Die Chancen, die sich für die Arbeitgeber durch Web 2.0 bieten, sind also vielfältig:

  • Die Nähe zur Zielgruppe wird erhöht.
  • Durch Bilder und Videos oder auch nur durch Kommentare werden Emotionen transportiert.
  • Weil der Bewerber ein umfassenderes Bild des Unternehmens bekommt, erhält man passende Bewerbungen.
  • Durch Feedback im Web 2.0 kann man besser werden.

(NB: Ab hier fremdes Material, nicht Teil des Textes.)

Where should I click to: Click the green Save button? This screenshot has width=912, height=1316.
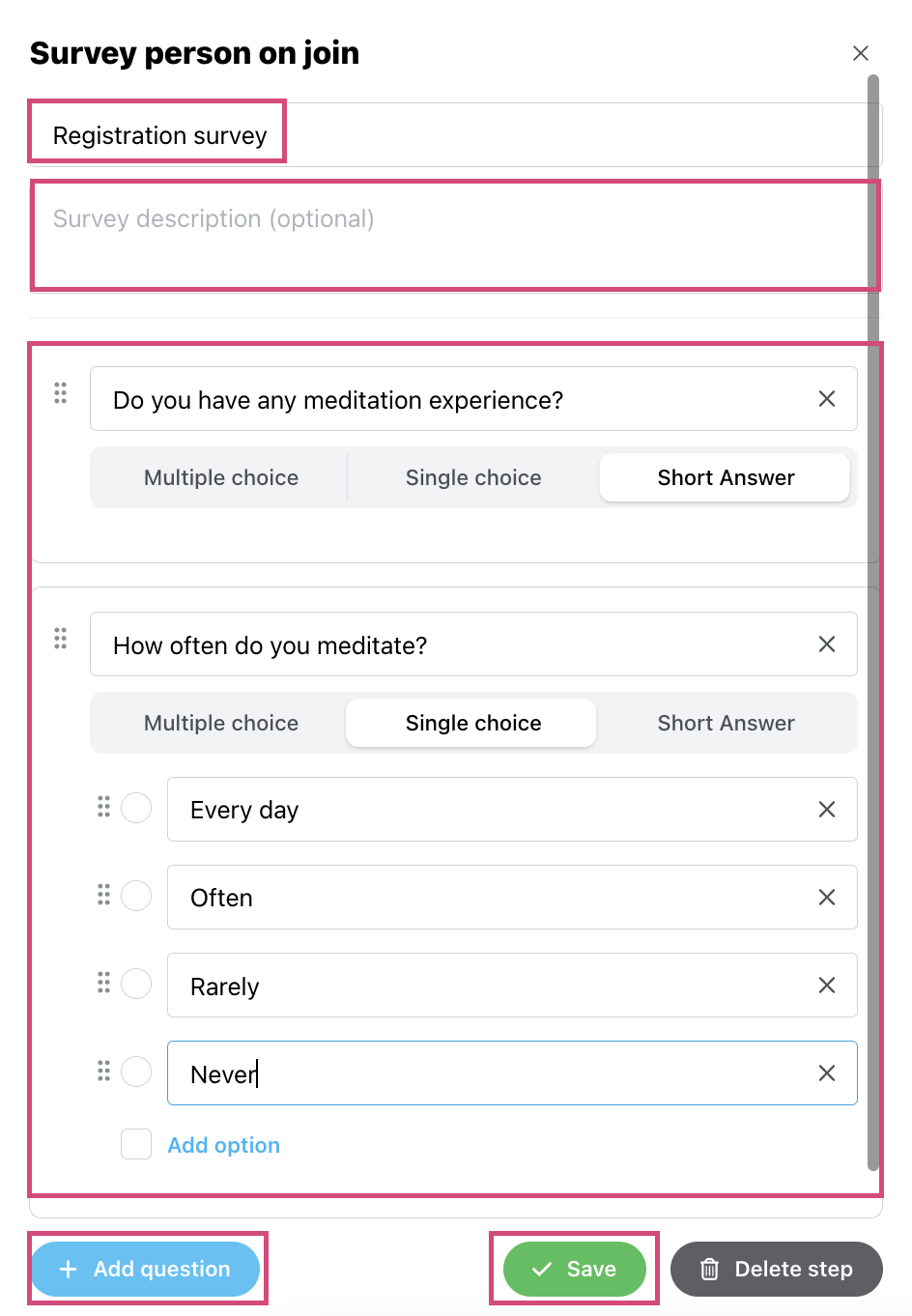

Doch „wo Licht ist, ist auch Schatten“ betont Seydewitz und geht auf die Risiken ein:

  • Bei fehlender Social-Media-Kompetenz kann Recruiting 2.0 auch daneben gehen.
  • Ohne klare Regeln und Verantwortlichkeiten sollte man nicht starten
  • Für einen feindlichen Angriff (z.B. negative Kommentare von unzufriedenen Ehemaligen) sollte man gewappnet sein.

 

Familienfreundlichkeit am Arbeitsplatz – auch ein Auswahlkriterium

Im Anschluss an das Hauptthema Recruiting 2.0 hat Simone Schuhmacher von der MFG ein interessantes Projekt vorgestellt: KMU4Family unterstützt Unternehmen auf dem Weg zum familienfreundlichen Arbeitgeber – denn auch das ist ein Kriterium für die Generation Y. Auf der Website können Interessierte einen Unternehmens-Check machen um zu sehen, wie Ihr Unternehmen bei diesem Thema aufgestellt ist.

 

 

Die anschließende Diskussion und in Einzelgesprächen beim Get-Together bewiesen: Eine rundum gelungene Veranstaltung, die offene Fragen geklärt hat.

Veranstaltet wird das Creative Think Net (CTN) regelmäßig von Baden-Württemberg: Connected e.V. (bwcon) im Rahmen des Netzwerks Kreativwirtschaft Baden-Württemberg gemeinsam mit dem CTN Social Media Board, bestehend aus Veit Mathauer (Sympra GmbH), Jochen Günther (Fraunhofer IAO) und Frieder Tempel (Know How! AG).